The federal government is fierce in its requirement that taxpayers honestly pay their taxes. If the Internal Revenue Service (IRS) believes someone is trying to cheat the system, they will investigate and, depending on what they find, aggressively build a case. But even the most truthful of taxpayers could make a mistake on their returns. Afterall, the tax code that guides tax filings is very complicated. So when does a simple mistake rise to the level of a crime?
What does a tax evasion case look like?
In a recent example, the IRS built a case against two brothers who had a farming business. The agency claimed to two actively hid money from the IRS in order to get out of paying their tax obligations.
How did they actively hide money?
According to the feds, the two entrepreneurs transferred earnings from their business into accounts and did not tell their accountant, who prepared their tax returns, about these accounts. The agency claims one brother hid over $718,000 leading to a failure to pay more than $240,000 in tax obligations. The other allegedly hid almost $250,000 and failed to pay $183,000 in taxes.
What should I learn from this case?
This case shows an example of what tax evasion can look like.
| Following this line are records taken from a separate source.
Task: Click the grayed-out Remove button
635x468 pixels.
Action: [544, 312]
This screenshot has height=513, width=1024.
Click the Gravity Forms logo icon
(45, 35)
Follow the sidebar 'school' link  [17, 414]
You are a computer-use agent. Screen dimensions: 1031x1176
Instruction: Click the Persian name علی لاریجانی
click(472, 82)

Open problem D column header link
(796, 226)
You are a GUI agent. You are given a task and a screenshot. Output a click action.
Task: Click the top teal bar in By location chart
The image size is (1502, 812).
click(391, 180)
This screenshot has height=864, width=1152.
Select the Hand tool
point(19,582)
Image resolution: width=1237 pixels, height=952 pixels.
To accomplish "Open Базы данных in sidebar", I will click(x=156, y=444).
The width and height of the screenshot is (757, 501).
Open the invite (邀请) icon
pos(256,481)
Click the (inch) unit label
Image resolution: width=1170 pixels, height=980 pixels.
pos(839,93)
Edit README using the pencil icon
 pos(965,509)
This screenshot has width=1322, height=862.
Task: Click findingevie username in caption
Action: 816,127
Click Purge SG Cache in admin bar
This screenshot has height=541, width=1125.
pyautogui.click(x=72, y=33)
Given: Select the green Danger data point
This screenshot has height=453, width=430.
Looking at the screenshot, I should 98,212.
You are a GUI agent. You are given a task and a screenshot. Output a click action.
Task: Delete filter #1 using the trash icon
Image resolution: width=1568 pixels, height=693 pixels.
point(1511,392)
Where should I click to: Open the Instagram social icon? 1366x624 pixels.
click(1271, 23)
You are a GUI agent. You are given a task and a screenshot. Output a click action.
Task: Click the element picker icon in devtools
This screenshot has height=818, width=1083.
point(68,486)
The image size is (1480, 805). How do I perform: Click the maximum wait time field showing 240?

Other common examples can include filing a tax return with incorrect information, using false invoices to hide money, destroying records, overstating deductions, or placing property in someone else’s name.
In each example, the IRS will generally try to build a case by claiming the taxpayer took action to avoid their taxes. This intent is one of the keys to building allegations of tax evasion. Next, the IRS will need to show that a tax is due and that the taxpayer was willful in their actions.
What should I do if I am accused of tax evasion?
It is important to take any allegations of a tax crime seriously. Depending on the details of the claims, the allegations could lead to more than just a fine — they could lead to prison time.